Problem statement
Please copy out the material from the line containing "Open more options" through the line containing "pyautogui.click(x=992, y=248)", leaving the pictures out.

Exercise materials

— begin —

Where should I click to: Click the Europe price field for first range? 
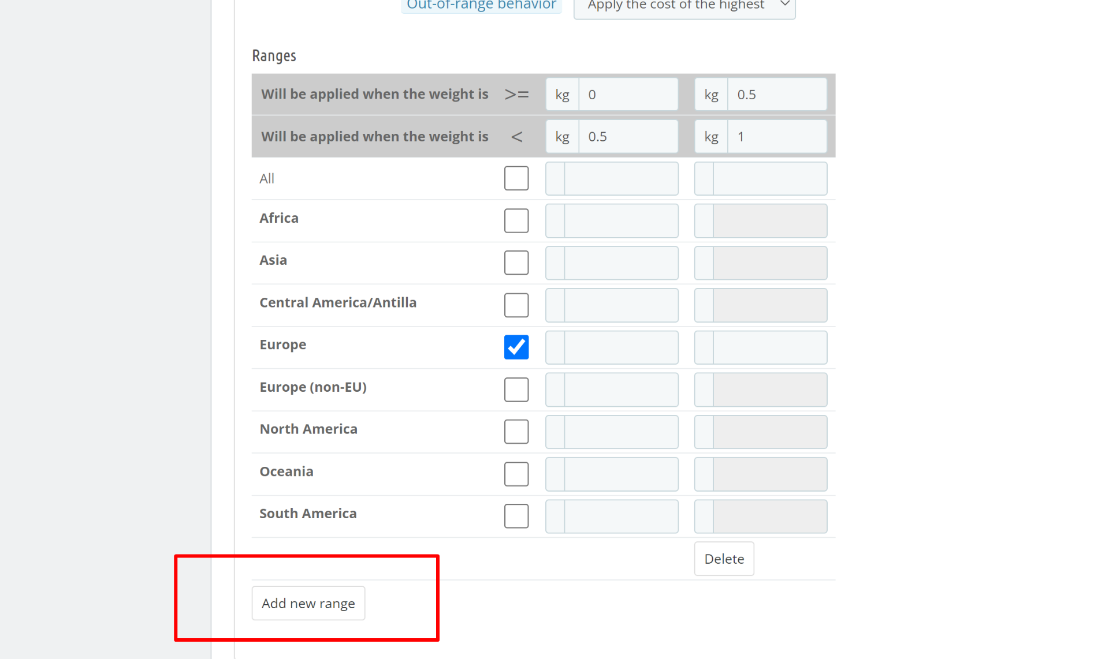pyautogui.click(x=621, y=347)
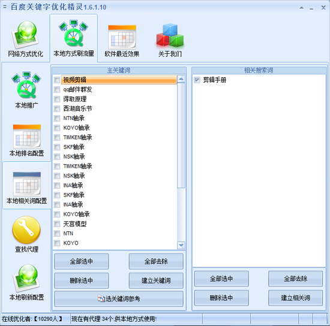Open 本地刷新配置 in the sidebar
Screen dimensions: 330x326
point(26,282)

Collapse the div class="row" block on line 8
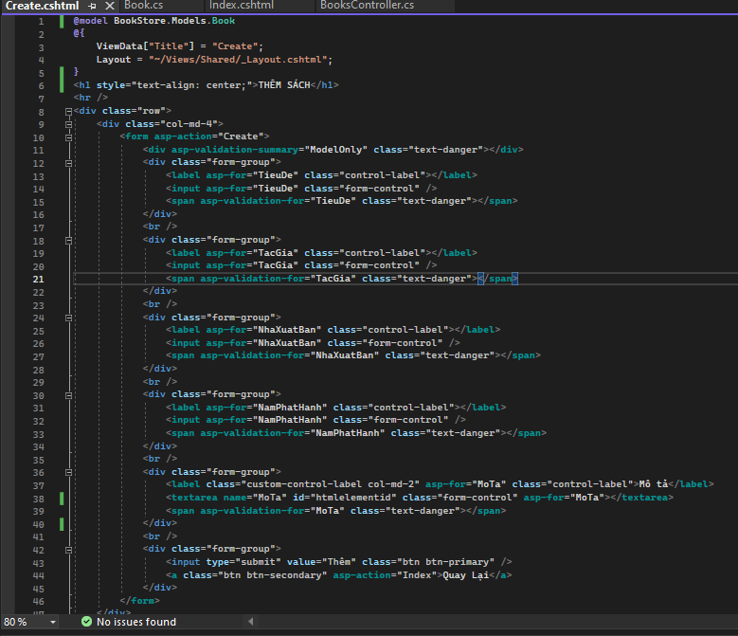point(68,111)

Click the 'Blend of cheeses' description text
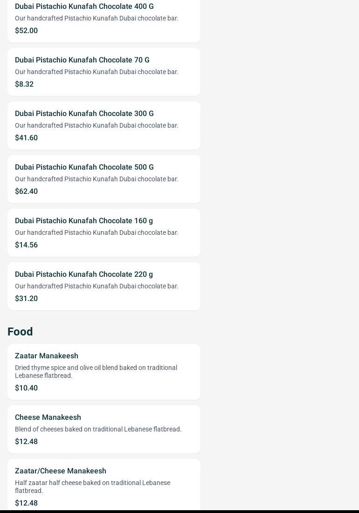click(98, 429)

— end —
— begin —

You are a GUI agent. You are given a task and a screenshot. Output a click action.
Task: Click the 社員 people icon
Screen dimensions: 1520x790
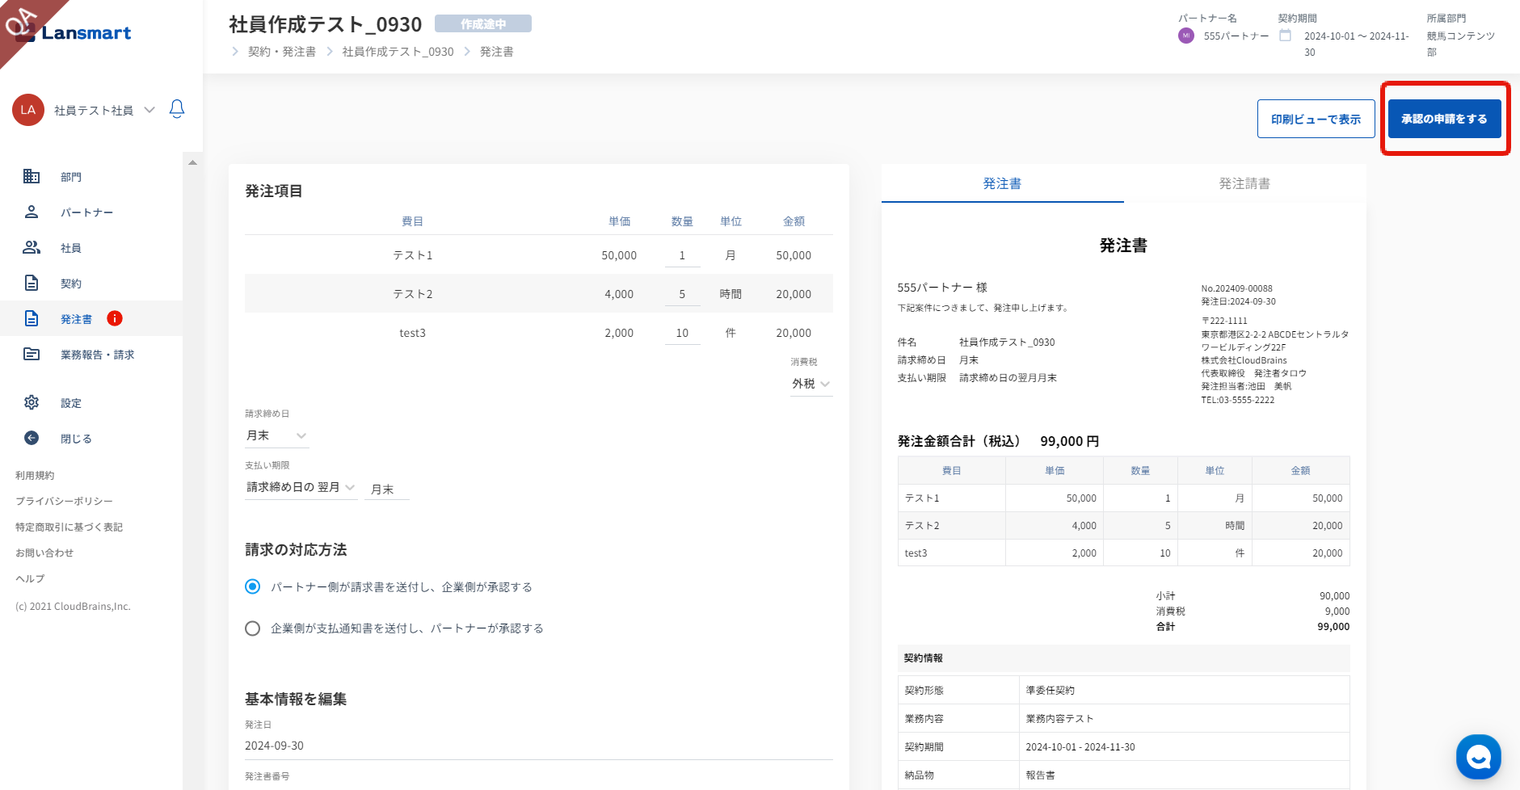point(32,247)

— end —
— begin —

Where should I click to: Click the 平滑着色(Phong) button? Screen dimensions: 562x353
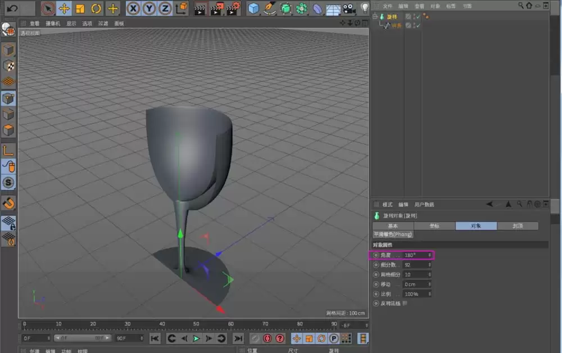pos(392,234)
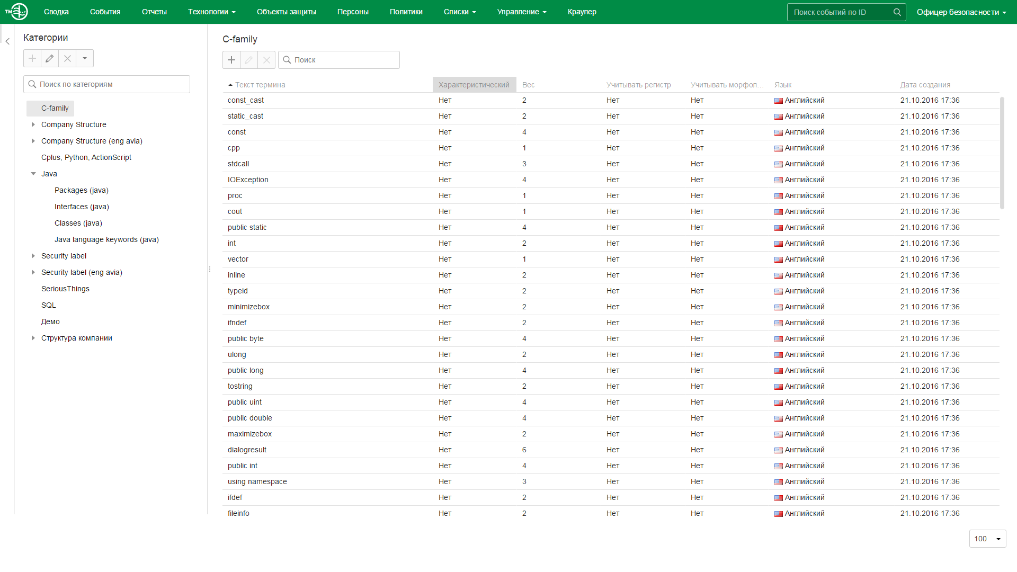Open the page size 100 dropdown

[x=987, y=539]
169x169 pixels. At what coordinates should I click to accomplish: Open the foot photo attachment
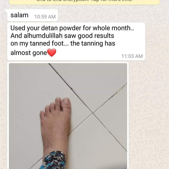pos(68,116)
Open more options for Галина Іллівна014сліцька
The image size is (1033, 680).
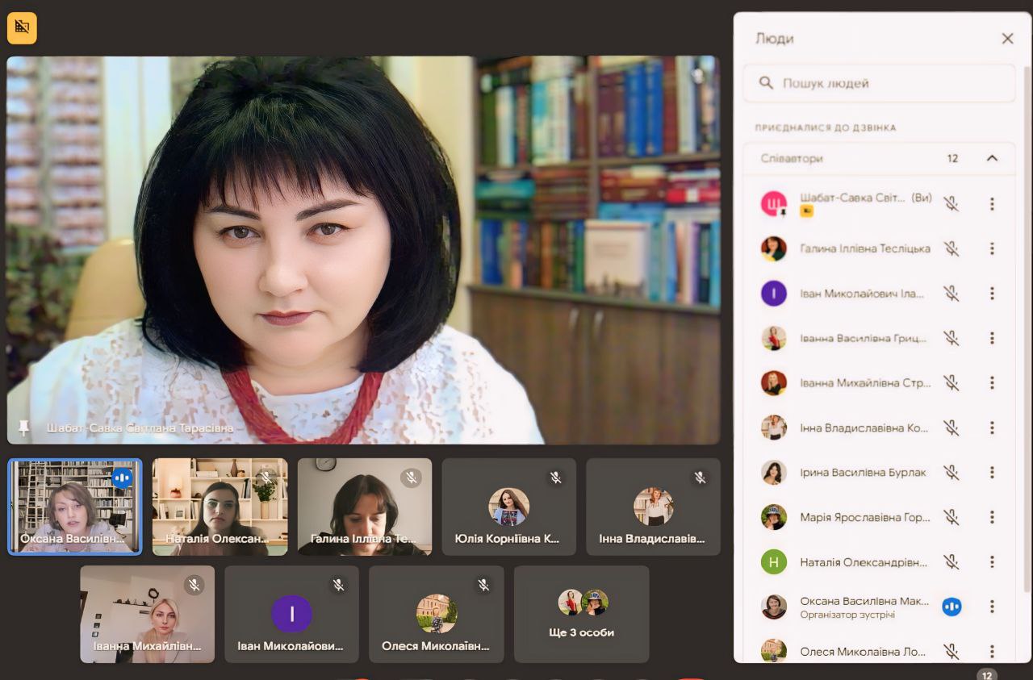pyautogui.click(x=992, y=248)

— end —

The response
Open more options for Галина Іллівна014сліцька
The image size is (1033, 680).
pyautogui.click(x=992, y=248)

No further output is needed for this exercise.